Lines from the entries below that hold "Show" form the answer; copy all of them.

_Collected data entries_
***
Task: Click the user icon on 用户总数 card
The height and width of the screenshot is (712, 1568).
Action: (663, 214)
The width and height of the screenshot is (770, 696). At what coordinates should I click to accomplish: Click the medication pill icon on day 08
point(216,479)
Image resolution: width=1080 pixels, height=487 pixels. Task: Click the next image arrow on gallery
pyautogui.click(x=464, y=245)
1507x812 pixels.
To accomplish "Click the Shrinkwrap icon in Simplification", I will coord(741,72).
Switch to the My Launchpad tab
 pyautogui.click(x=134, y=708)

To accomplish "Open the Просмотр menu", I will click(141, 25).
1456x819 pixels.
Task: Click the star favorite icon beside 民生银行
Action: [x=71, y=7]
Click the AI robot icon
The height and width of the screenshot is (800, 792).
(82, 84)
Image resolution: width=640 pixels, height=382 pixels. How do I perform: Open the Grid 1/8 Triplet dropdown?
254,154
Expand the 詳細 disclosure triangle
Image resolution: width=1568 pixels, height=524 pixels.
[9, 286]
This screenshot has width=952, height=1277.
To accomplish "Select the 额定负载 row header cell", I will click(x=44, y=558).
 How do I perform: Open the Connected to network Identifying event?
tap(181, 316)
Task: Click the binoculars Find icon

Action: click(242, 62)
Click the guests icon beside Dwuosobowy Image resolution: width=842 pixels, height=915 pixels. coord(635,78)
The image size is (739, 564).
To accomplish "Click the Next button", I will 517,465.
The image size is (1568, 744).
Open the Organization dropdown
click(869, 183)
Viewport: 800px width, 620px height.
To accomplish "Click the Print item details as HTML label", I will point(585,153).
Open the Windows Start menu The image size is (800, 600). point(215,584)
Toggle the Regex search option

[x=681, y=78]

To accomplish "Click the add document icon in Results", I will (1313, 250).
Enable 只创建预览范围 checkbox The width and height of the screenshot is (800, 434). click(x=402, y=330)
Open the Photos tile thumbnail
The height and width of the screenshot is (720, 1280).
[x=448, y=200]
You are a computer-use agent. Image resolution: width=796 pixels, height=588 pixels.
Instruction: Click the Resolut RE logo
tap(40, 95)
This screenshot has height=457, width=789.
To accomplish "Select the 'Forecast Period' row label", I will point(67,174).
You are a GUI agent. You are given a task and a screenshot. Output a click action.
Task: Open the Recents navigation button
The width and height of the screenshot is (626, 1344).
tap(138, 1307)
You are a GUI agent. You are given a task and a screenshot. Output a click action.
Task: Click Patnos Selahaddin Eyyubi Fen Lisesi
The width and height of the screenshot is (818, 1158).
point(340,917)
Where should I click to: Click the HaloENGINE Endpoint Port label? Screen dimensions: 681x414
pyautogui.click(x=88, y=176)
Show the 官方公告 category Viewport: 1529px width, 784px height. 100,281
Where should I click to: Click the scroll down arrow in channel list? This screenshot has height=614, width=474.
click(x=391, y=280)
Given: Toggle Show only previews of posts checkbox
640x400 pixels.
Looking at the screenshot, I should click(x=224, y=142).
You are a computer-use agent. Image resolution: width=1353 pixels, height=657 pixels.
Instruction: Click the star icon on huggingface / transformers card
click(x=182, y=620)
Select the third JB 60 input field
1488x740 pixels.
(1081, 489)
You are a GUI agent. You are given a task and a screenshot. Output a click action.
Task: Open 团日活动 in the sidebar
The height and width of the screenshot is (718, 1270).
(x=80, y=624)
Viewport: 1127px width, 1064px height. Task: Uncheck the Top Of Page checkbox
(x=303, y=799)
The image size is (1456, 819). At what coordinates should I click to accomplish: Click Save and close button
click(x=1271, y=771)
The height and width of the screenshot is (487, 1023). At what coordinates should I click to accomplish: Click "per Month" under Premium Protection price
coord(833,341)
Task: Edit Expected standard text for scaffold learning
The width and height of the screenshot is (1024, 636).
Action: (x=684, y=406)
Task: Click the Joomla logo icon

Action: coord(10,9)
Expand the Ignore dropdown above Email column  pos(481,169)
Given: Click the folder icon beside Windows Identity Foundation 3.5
***
_Your response_
Show the 官方公告 category Viewport: 1529px width, 784px height. 100,281
Given: Toggle Show only previews of posts checkbox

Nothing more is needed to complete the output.